▶ [Material provided]:
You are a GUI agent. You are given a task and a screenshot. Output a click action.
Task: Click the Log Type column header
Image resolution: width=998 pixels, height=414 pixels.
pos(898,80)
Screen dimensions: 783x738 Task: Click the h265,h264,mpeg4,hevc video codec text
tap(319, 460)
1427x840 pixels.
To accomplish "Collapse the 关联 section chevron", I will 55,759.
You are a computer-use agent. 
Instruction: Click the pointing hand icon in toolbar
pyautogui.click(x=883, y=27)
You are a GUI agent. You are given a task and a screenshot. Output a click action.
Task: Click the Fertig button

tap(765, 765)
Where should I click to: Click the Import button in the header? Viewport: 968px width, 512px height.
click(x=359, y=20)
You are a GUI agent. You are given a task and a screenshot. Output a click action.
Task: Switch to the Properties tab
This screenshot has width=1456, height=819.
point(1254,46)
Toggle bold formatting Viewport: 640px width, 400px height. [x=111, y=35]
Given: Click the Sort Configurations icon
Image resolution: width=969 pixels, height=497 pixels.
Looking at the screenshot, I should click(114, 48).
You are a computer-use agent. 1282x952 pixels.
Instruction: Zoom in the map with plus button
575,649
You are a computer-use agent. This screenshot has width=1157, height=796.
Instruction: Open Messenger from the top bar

▶ [Written instruction]:
Copy the lines above, changing each "GUI agent" to "interface agent" and leaving all other text as it stands.

▶ [Solution for this exercise]:
You are a interface agent. You are given a task and a screenshot. Output a click action.
Task: Click the Log Type column header
Image resolution: width=998 pixels, height=414 pixels.
pos(898,80)
Screen dimensions: 783x738 Task: Click the h265,h264,mpeg4,hevc video codec text
tap(319, 460)
1427x840 pixels.
To accomplish "Collapse the 关联 section chevron", I will 55,759.
You are a computer-use agent. 
Instruction: Click the pointing hand icon in toolbar
pyautogui.click(x=883, y=27)
You are a interface agent. You are given a task and a screenshot. Output a click action.
Task: Click the Fertig button

tap(765, 765)
Where should I click to: Click the Import button in the header? Viewport: 968px width, 512px height.
click(x=359, y=20)
You are a interface agent. You are given a task and a screenshot. Output a click action.
Task: Switch to the Properties tab
This screenshot has width=1456, height=819.
point(1254,46)
Toggle bold formatting Viewport: 640px width, 400px height. [x=111, y=35]
Given: Click the Sort Configurations icon
Image resolution: width=969 pixels, height=497 pixels.
Looking at the screenshot, I should click(114, 48).
You are a computer-use agent. 1282x952 pixels.
Instruction: Zoom in the map with plus button
575,649
You are a computer-use agent. This screenshot has width=1157, height=796.
Instruction: Open Messenger from the top bar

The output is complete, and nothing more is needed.